Explanation: **Explanation:** **Plutonium-236 (Option A)** is an alpha emitter. Alpha particles consist of two protons and two neutrons (helium nucleus). Alpha emitters are characterized by high Linear Energy Transfer (LET) and short range in tissue, making them highly effective for targeted alpha therapy (TAT) in oncology, as they cause dense ionization and double-stranded DNA breaks within a very small radius. **Why the other options are incorrect:** * **Carbon-11 (Option B) and Oxygen-15 (Option C):** These are **Positron ($\beta^+$) emitters**. They are produced in a cyclotron and are used in Positron Emission Tomography (PET) imaging due to their short half-lives (C-11: ~20 mins; O-15: ~2 mins). * **Samarium-153 (Option D):** This is primarily a **Beta ($\beta^-$) emitter** (with a gamma component for imaging).
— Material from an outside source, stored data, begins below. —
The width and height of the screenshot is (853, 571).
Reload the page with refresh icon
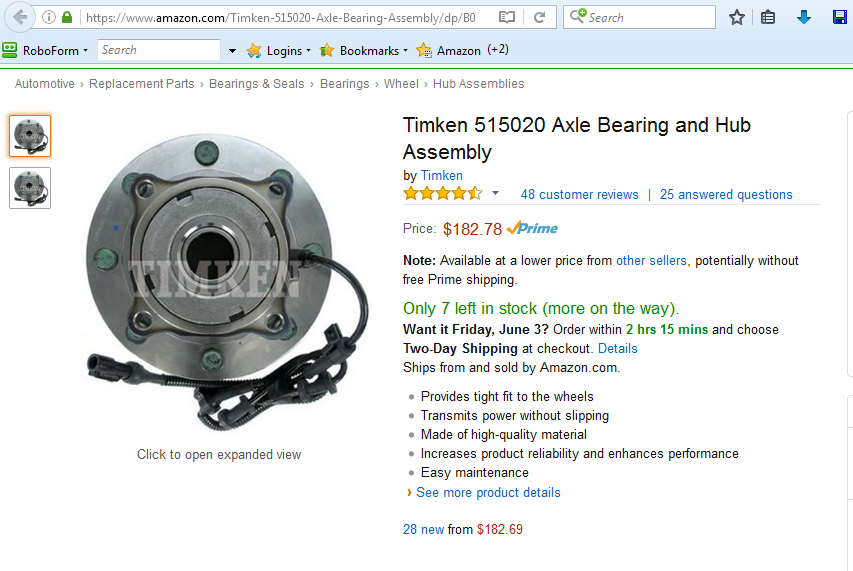(539, 17)
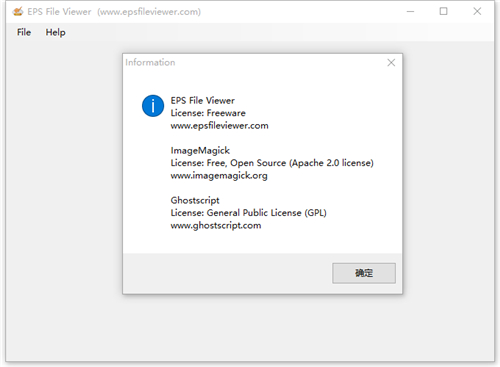Click the ImageMagick heading text

point(200,151)
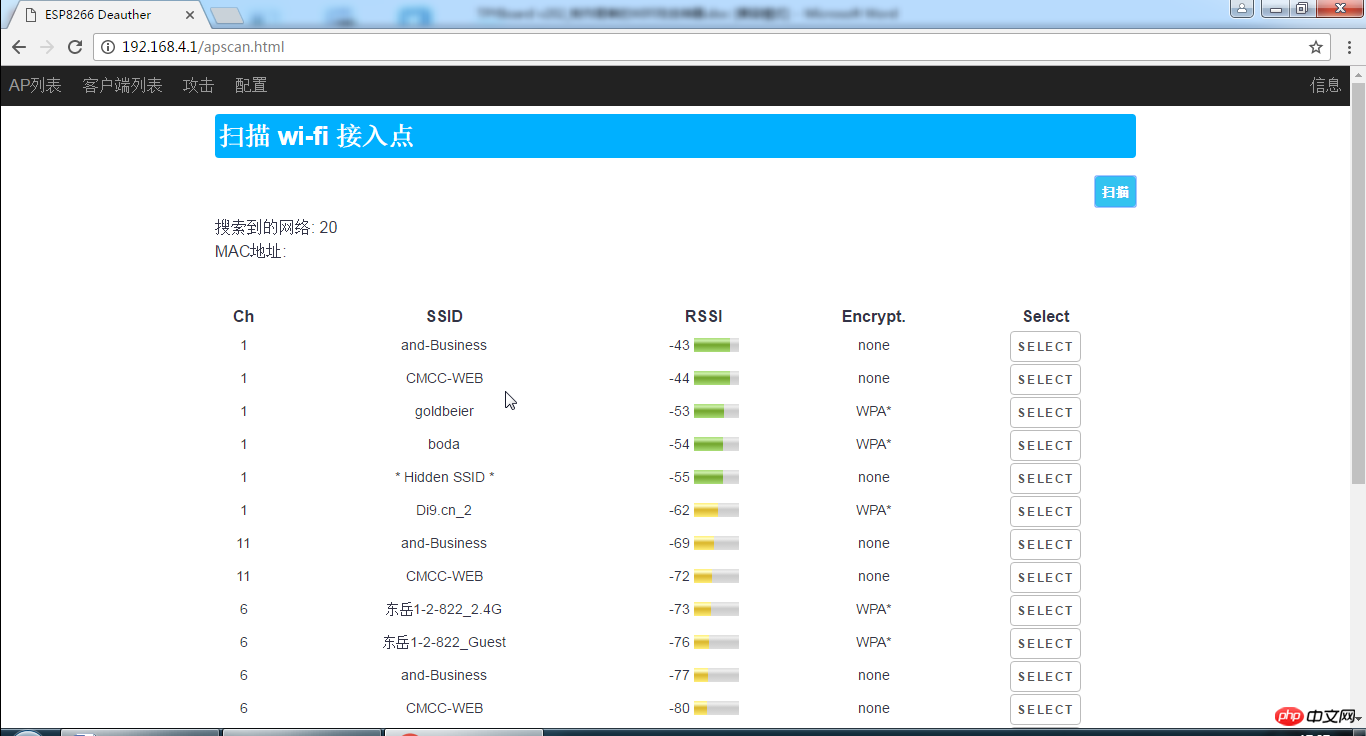Click the site info icon in address bar
Image resolution: width=1366 pixels, height=736 pixels.
[x=108, y=47]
It is used clinically for the palliative treatment of bone pain in patients with osteoblastic skeletal metastases (e.g., prostate cancer). **High-Yield Clinical Pearls for NEET-PG:** * **Alpha Emitters in Medicine:** Radium-223 (used for bone metastases in CRPC), Actinium-225, and Bismuth-213. * **Pure Beta Emitters:** Yttrium-90 (used in TARE/Radioembolization) and Phosphorus-32. * **Gamma Emitter (Gold Standard for Imaging):** Technetium-99m (Tc-99m) is the most widely used radiopharmaceutical in diagnostic nuclear medicine. * **Theranostics:** Iodine-131 is a classic example, emitting both beta particles (for therapy of thyroid cancer/hyperthyroidism) and gamma rays (for imaging).